On Sun, 26 Sep 1999, Lazarus Long wrote:


> Please confirm I am reading this correctly. A couple of other mailing
> lists have been discussing the interoperability problems, and I do not
> want to be accused of spreading FUD. Anyone that rm's ~/.pgp/* will
> NEVER be able to write a pgp2 user? Is that the correct interpretation?
> Anyone that starts using crypto today, with gpg (as one would hope)
> will NEVER be able to write to a pgp2 user?
Sort of, maybe. It depends on what operation you are intedending to do. PGP2.x cannot handle OpenPGP (aka GPG, PGP5, etc) keys at all. If you are using such a key then you cannot sign or recieve encrypted messages from PGP 2.x users.
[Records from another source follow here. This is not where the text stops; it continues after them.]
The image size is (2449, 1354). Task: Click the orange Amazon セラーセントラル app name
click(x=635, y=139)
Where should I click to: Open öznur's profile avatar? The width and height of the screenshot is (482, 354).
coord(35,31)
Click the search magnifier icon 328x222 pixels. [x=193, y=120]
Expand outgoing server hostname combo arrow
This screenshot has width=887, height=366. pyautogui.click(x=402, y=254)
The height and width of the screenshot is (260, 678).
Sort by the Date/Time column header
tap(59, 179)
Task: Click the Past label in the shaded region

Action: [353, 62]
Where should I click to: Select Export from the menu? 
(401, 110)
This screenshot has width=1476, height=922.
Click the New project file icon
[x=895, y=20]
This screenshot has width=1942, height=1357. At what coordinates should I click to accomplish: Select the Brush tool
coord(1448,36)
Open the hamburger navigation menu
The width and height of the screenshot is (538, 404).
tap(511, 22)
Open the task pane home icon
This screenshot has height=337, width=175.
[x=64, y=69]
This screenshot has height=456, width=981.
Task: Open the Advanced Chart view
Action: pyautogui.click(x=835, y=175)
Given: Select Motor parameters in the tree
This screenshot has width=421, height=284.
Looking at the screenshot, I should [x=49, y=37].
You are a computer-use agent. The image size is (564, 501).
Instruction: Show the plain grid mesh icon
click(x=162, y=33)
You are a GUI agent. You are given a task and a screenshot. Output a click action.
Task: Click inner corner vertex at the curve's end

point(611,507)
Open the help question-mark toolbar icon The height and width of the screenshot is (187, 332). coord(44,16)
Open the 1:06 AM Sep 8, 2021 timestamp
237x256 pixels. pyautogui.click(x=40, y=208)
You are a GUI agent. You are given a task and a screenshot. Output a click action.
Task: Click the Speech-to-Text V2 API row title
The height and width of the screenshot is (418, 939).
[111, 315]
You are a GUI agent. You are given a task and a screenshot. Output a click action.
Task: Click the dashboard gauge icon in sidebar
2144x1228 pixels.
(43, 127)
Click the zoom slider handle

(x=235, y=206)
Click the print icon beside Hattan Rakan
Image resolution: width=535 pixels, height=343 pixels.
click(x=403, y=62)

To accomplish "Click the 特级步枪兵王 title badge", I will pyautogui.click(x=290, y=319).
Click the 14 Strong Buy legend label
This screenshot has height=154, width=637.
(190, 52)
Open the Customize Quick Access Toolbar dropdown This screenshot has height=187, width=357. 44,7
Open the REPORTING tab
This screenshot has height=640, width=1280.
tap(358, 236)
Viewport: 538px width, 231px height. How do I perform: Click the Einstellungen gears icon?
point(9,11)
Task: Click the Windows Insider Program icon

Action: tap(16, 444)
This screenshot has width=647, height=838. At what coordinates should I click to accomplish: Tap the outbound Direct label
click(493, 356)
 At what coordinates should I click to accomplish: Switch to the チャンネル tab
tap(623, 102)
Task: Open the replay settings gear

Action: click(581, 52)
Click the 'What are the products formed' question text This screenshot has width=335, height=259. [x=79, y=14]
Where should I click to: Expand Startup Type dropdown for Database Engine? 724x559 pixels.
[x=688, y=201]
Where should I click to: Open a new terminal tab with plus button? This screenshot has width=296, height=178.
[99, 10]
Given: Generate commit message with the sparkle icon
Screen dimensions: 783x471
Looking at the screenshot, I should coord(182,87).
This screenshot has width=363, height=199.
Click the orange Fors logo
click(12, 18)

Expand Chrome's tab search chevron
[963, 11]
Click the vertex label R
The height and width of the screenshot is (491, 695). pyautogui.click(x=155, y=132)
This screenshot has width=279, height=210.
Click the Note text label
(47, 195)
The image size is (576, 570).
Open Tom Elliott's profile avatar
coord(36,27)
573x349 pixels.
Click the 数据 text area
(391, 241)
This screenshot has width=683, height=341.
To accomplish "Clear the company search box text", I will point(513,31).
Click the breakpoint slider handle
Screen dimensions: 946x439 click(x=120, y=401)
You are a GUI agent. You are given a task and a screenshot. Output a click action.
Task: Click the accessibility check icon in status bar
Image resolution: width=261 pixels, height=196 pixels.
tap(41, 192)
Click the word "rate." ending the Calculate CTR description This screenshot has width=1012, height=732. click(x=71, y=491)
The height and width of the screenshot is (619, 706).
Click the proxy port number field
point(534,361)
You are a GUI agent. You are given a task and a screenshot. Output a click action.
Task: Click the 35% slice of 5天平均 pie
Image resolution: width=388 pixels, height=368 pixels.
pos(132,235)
I'm just going to guess that the problem you had in your last mail with the exact gpg incantation I gave was simply that you specified an OpenPGP key with the -r option.
> If I read the above correctly, that isn't accurate, and should be amended
> to read "only those gpg users who formerly used pgp2 and saved their
> old keyrings can communicate with pgp2 users."
For the most commonly used case of signing, yes. For encryption GPG will be able to use the other parties PGP2.x key.
> If the above is correct, please confirm this before I report elsewhere.
> (It appears to report negatively against gpg and I'd rather do the
> opposite if at all possible, but not at the expense of the truth.)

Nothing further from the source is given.